==== Text section ====

When we practise meditation, we rely on Sati. Sati is important. Consistently focus mindfulness on the Citta. Confine your attention to the Citta.
When you see the Citta, focus your attention there and then you will understand what this desana10 is about. This Citta is the only thing that you need to take care of. Nothing else matters!
The Citta is superior to the sense organs and every part of the body. It rushes about all over the place and delivers anxiety, worry, pain and suffering. This is all because of the Citta. If we take care of the Citta and have it behave with propriety, it will see the suffering and white-hot trouble that it brings and, when we do, these things will cease. Happiness will be achieved.
In so much as we do not understand the Citta, not having Sati there to protect it, the Citta flits from one form of suffering to another. It stays in this state until it understands what’s going on. When it does understand what is happening, happiness follows. At present, it does not have a clue as to what is going on, so it continues to flit about. This is why the Citta is our number one priority for care and protection. Every aspect of meditation converges on this single spot, the Citta. So, you only have one thing to take care of. I want you to earnestly and sincerely protect your Citta.
Right now, we are going to sit in meditation and listen to a desana. We are going to take control of the Citta and place it in a cocoon of Sati. Sati is the one that watches over the Citta. When the Citta rests in the cocoon of Sati, job done.
Sati is the one who continually protects and cares for the Citta. Sati is mindfulness. The Citta is the one who thinks, who ruminates, who flits about. In these circumstances, this is how we define Sati. If there was no Citta, there would be no Sati. If there was no Sati, there would be no Citta. In truth, they are one and the same but they exhibit different characteristics. They have different functions.

====

Directives
**A.** Answer these questions using the teaching on Sati and the Citta.
(i) What plain English word does the teaching give for Sati?
(ii) During the sitting, in what will the Citta be placed?
(iii) What four things does the Citta deliver as it rushes about?
**B.** State whether each statement agrees with the teaching on Sati and the Citta. Answer yes or no and quote the words that decide it.
(i) The Citta ranks above the sense organs.
(ii) Sati and the Citta carry out the same functions.
(iii) Happiness follows once the Citta understands what is happening.
**C.** From the teaching on Sati and the Citta, reproduce without changes the part that opens with the words containing "When we practise" and closes with "will be achieved.".

==== Record set ====

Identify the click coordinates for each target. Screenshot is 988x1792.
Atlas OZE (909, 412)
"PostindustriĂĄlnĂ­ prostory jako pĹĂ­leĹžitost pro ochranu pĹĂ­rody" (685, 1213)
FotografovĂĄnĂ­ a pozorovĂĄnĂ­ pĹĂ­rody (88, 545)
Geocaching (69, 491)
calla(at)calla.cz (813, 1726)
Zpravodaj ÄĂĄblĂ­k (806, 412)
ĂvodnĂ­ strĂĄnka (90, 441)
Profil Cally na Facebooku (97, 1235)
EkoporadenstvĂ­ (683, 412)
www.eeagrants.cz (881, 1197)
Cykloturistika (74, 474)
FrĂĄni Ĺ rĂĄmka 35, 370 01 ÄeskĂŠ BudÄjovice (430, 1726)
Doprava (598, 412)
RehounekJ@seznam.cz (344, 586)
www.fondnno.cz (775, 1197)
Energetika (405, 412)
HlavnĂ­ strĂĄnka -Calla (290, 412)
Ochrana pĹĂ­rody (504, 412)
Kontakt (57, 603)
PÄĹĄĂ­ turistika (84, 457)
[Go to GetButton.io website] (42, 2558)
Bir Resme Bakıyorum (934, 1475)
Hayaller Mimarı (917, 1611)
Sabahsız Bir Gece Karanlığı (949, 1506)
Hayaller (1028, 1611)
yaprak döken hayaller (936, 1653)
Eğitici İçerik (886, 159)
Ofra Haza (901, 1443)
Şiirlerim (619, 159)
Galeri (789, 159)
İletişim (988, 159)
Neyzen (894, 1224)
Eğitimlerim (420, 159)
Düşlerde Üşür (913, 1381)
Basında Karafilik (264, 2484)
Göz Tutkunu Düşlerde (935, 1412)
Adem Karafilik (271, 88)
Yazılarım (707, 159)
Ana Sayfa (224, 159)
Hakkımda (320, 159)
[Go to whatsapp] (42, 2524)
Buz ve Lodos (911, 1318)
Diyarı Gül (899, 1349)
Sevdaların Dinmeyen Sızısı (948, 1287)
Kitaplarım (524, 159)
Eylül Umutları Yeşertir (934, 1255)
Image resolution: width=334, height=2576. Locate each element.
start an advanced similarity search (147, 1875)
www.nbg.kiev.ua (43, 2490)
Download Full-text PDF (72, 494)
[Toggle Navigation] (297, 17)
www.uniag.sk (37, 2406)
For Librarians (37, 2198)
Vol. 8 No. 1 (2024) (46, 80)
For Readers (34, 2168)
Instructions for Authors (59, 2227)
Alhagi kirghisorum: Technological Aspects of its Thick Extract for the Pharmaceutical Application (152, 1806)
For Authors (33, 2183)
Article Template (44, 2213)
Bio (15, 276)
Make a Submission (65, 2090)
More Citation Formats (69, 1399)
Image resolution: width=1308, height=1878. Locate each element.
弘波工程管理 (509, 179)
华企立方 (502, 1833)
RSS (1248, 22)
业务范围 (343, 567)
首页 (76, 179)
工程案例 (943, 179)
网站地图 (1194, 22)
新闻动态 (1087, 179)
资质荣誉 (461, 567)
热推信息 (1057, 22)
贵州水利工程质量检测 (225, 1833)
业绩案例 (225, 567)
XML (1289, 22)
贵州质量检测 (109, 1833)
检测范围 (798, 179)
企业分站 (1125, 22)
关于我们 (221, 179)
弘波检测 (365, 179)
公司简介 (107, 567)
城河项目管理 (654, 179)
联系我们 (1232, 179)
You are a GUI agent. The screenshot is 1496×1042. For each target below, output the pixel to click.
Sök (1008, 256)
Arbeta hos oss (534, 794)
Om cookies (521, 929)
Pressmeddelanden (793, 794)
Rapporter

====

Answers per task
**A.**
(i) Mindfulness.
(ii) A cocoon of Sati.
(iii) Anxiety, worry, pain and suffering.

**B.**
(i) Yes: "The Citta is superior to the sense organs and every part of the body."
(ii) No: "They have different functions."
(iii) Yes: "When it does understand what is happening, happiness follows."

**C.**
When we practise meditation, we rely on Sati. Sati is important. Consistently focus mindfulness on the Citta. Confine your attention to the Citta.
When you see the Citta, focus your attention there and then you will understand what this desana10 is about. This Citta is the only thing that you need to take care of. Nothing else matters!
The Citta is superior to the sense organs and every part of the body. It rushes about all over the place and delivers anxiety, worry, pain and suffering. This is all because of the Citta. If we take care of the Citta and have it behave with propriety, it will see the suffering and white-hot trouble that it brings and, when we do, these things will cease. Happiness will be achieved.